- [SUPPLIED PASSAGE]
=== Begin Enclosure ===
Some suggestions to help you feel more in control:
Go see a lawyer - so you know what your options are. You don't have to do anything but it gives you knowledge, and knowledge is powerful in these situations.
Does she work with the same company? If so, one of them has to go - you can tell their bosses or your wh can quit.
If she is married or with someone, tell them. They deserve to know. Does she know he is married? If not, inform her. You can also tell her family.
Tell everyone and anyone - it shines light on the affair and affairs are like cock roaches, they tend to flee when light shines on them. Plus, it does not allow him the chance to put his own spin on things and make you out to be the bad guy. It also helps hold them accountable.
Pull credit reports, pull your financials (both yours and his). It will show you where he has utilized marital funds to pay for his dates etc. Show the results to him in black and white. I personally made my FWH work OT to pay off his debt he incurred when he had his A.
Go see a doc, get tested for everything. Make him go too. Have HIM admit why you both need testing.
If you are in a state that allows for suing the AP for alienation of affection, do it. Might not net you much, but man it would be so in your face and all legal like.
Tell him you want to GPS his phone, car and you want 100% transparency on all social media, phone, emails etc.
If he cheated during work trips, go with him from now on. OR again, make him quit.
Some men don't want to give up the marriage, so he might be telling the truth there. They compartmentalize the two relationships. Not saying it is right, but it explains how he can say he never intended to leave you. Course, that doesn't mean you can't decide to divorce him.
=== End Enclosure ===
- [WORK REQUEST A] In the advice on handling a husband's affair, what does the writer compare affairs to?
- [WORK REQUEST B] Return the portion of the advice on handling a husband's affair starting with "Go see a doc, get" and going on through "phone, emails etc.", copied word for word.
- [WORK REQUEST C] Supply the next part of the advice on handling a husband's affair, picking up after its final sentence.

- [DATASET CONTENT]
=== Begin Enclosure ===
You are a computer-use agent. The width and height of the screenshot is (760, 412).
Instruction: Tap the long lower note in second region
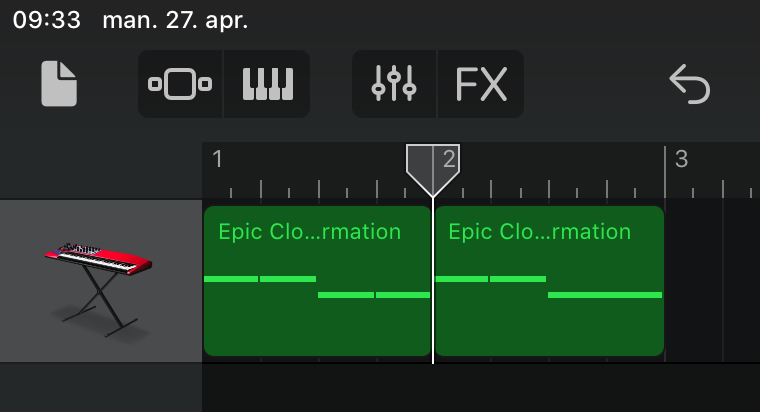(x=605, y=295)

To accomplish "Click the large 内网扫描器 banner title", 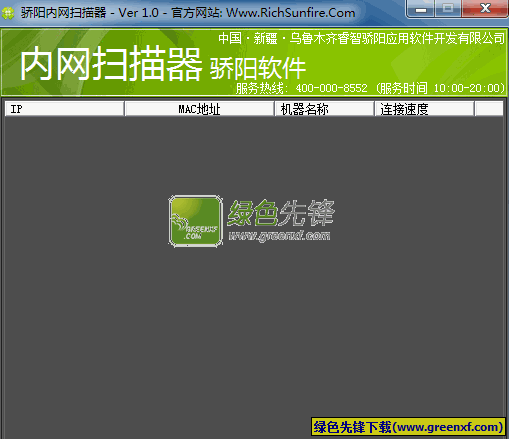I will tap(111, 64).
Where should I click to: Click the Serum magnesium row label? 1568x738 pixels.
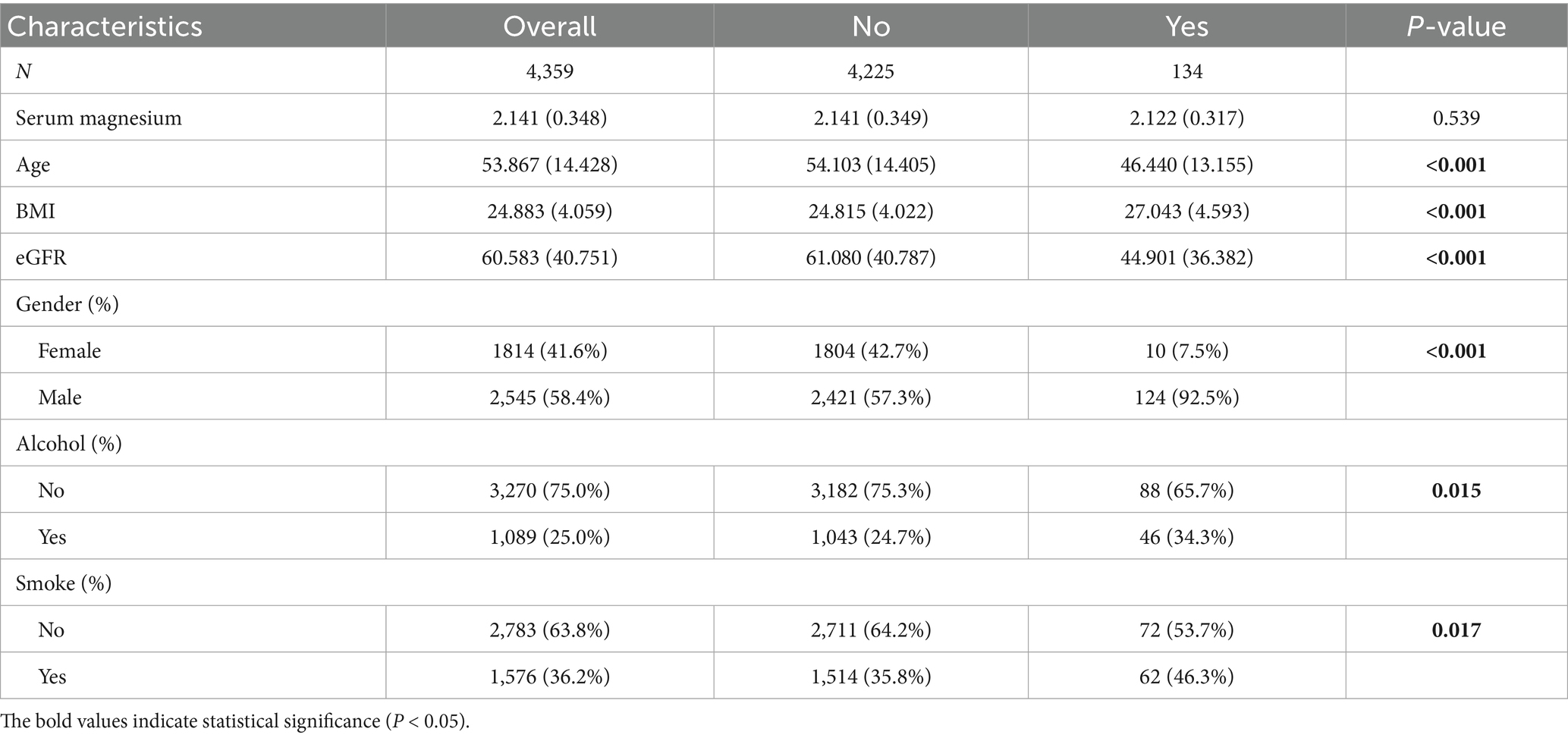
=== End Enclosure ===
- [ANSWER SPACE A] Cockroaches, which tend to flee when light shines on them.

- [ANSWER SPACE B]
Go see a doc, get tested for everything. Make him go too. Have HIM admit why you both need testing.
If you are in a state that allows for suing the AP for alienation of affection, do it. Might not net you much, but man it would be so in your face and all legal like.
Tell him you want to GPS his phone, car and you want 100% transparency on all social media, phone, emails etc.

- [ANSWER SPACE C]
Show him what he tends to lose if you do divorce - child support/visitation (if you have kids together), alimony - loss of the family home etc. Do it calmly too - that really bugs them.
If he had a car that he did things with her in it, sell it. Basically he has to do the heavy lifting to rebuild your trust in him and the relationship.
lastly, this is just for you too - take care of yourself. Eat healthy, try to get enough sleep, see a doc for medicinal help short term if you need it, exercise and find a hobby - it will help keep your mind occupied. Drink plenty of H20 - and remind yourself, HE is the one that did wrong, you are not in the wrong - you kept your vows. Give yourself time to figure out what you want - it has to be your timetable bc no one else can tell you how to get over the death of your marriage as you knew it. If it turns out you are unable to R with him - you have the info from the lawyer - plus you can always file for D and then stop it at any point. This is now your show...direct it how ya want!
Then lace up your bitch boots and tell him how it is going to be from now on. Don't rug sweep, don't allow him to gas light you - bc whatever he says - triple or quadruple it. expect TT, and expect him to take it undergrown.